In my mind, a valid claim of double standards would involve excusing a state in a comparable event while condemning Israel here. Some far-left figures who have disgracefully flacked for governments with records far worse than Israel’s may qualify; most people upset about Abu Akleh’s killing and Israel’s reaction to it, including astonishing and egregious Israeli police violence at her funeral, cannot be said to belong to this group.

In addition to being ethically suspect, this ill-conceived and broad accusation of antisemitism will not achieve its purpose in deterring international discussion of the Israeli occupation and its consequent injustices. The reason for this is perhaps the same one for why Shireen Abu Akhleh’s killing has gotten so much attention: the willingness and determination of Palestinians themselves to speak directly about their struggle against the occupation.

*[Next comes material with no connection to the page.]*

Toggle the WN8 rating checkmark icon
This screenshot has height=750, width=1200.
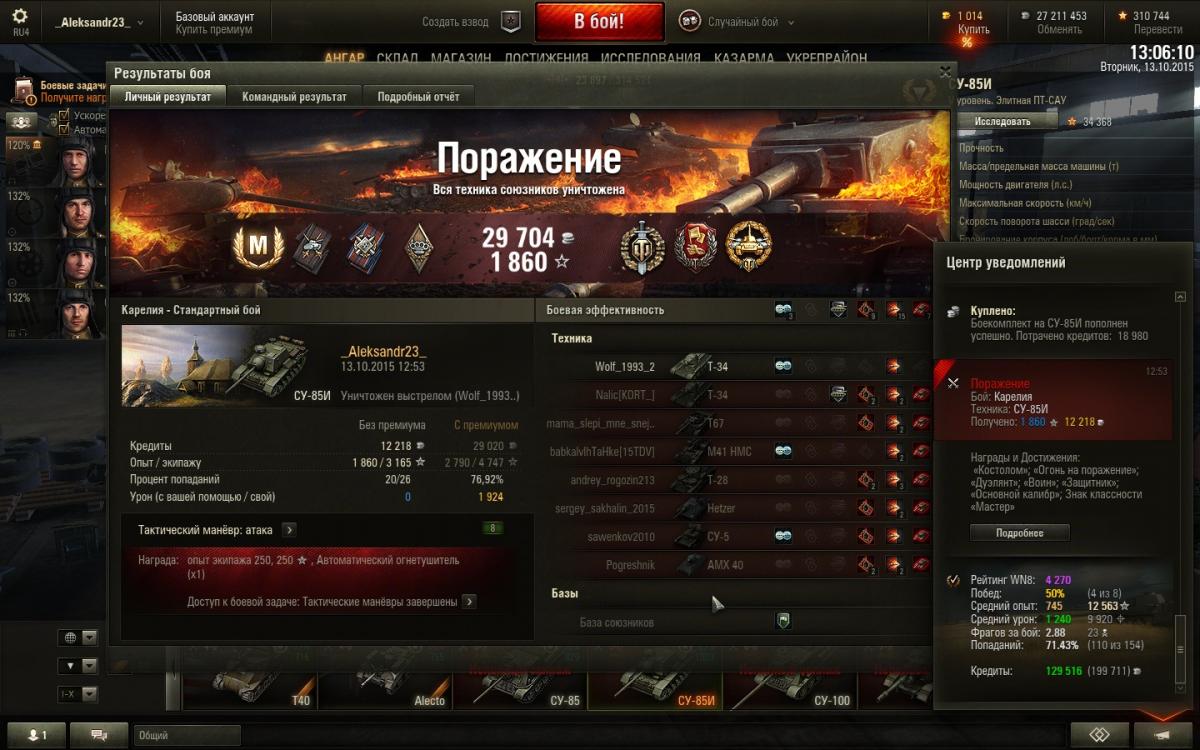pos(953,580)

Palestinians visit the site where veteran Palestinian-American reporter Shireen Abu Akleh was shot and killed, in the West Bank city of JeninAP Photo/Majdi Mohammed

Abu Akleh was for two decades a Palestinian icon in the Arab world who remained marginal, along with the Al Jazeera TV network for which she reported, in the West. The immediacy with which her death resonated was not a sudden development; it was the product of many years of Palestinian advocacy that has borne fruit, including a younger generation of Western journalists who did not instinctively distrust Arab colleagues who were eyewitnesses to the shooting.

If the Palestinian cause in the West was once mediated through non-Palestinian leftists, assisted by a handful of Palestinian public intellectuals like Edward Said, Rashid Khalidi, and Hanan Ashrawi, today it is led by Palestinians themselves who confront audiences with their lived experiences. As those directly affected, Palestinians will not be deterred from giving testimony or telling their stories by accusations of antisemitism.

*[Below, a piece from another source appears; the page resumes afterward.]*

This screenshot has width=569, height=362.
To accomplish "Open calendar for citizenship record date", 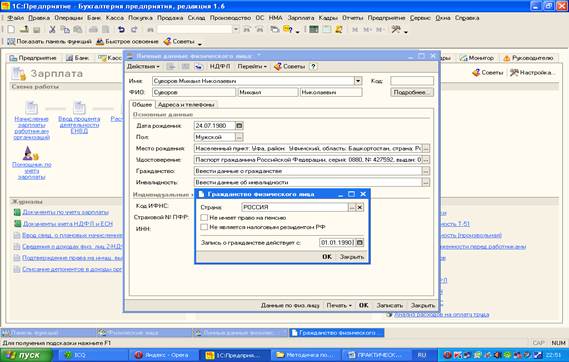I will point(359,242).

And it is a compelling narrative, one that is hard for international audiences to ignore. Ongoing 50+ year military occupations in which the occupied population is perpetually denied civil rights while the dominant power facilitates the movement of its own citizens into that occupied territory are simply not a dime a dozen.

There is something particularly upsetting about foreign military rule, as Russia’s invasion of Ukraine also proves, and the close relationship between the West and Israel creates a sense of complicity that Palestinian activists are wise to seize on.

By attempting to stigmatize discussion of Shireen Abu Akleh’s killing, Israel is polarizing a debate it may well lose. It is shrinking the middle ground on which moderate and liberal critics of the occupation, who support a two-state solution and generally oppose the Boycott, Divestment, and Sanctions movement, stand.

I fear that far from succeeding in squelching discussion of Israeli misdeeds, which would be an immoral and short-sighted tragedy in its own right, overusing the amorphous label of “antisemitic double standards” a la Tishby will only make it more difficult to effectively combat very real instances of antisemitism that emerge from pro-Palestinian discourse.

Unfortunately, most signs point to exactly this failing, irresponsible and disingenuous strategy, with its whiff of conspiracy, being the hasbara of the future.